Let’s Encryptが発行したサーバ証明書の数は、2007年12月現在で6100万にものぼるそうです。
We provide HTTPS certificates to 61 million websites. Is yours one of them? Donate and support our service! https://t.co/swycXbtpSz
— Let's Encrypt (@letsencrypt) December 11, 2017
以前はサーバ証明書(DV証明書)の取得費用が高額だったため、個人運営のサーバでは自己署名証明書(いわゆるオレオレ証明書)がよく用いられてきました。Let’s EncryptによってDV (Domain Verification)証明書が無料で取得できるようになったため、インターネットに公開するサーバでオレオレ証明書を使う理由はなくなったといえそうです。
しかし、Let’s Encryptが発行するのはサーバ向けのDV証明書のみであり、クライアント証明書は扱っていません。クライアント証明書の用途って何でしょうか? ビジネスならば、電子メールの署名・暗号化がもっともポピュラーだと思われます。パーソナルユースだと? そうです、VPN (Virtual Private Network, 仮想私設網)です。VPNサーバがVPNクライアントを認証する際に用いられるケースが、わりとポピュラーなのではないでしょうか。
VPNも、もともとは企業の拠点間を経済的かつ安全にネットワーク接続するためのビジネス向けの技術でした。しかしながら、携帯電話網に加えて公衆無線LANが個人のモバイルネット接続で用いられるようになり、その安全性を確保するための技術としても注目されています。
そこで、次回からのいくつかの記事では、プライベート認証局(CA, Certificate Authority)の構築、OpenVPNサーバ・クライアント向け証明書の発行、OpenVPNサーバの構築、およびクライアントからOpenVPNサーバへの接続まで、順に説明していきたいと思います。

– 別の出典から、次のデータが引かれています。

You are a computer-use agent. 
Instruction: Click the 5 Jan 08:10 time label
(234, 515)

公開鍵証明書を含む公開鍵インフラストラクチャ(PKI, Public Key Infrastructure)は複雑で理解が困難です。しかし、さいわいなことに、ラムダノート社から発売されている、「プロフェッショナルSSL/TLS」のOpenSSLに関連する第11, 12章を抜き出した「OpenSSLクックブック」が、なんと無料で入手できます。
次回の記事では、OpenSSLクックブックを参考にしながら、まず、プライベートCAを構築していくことにします。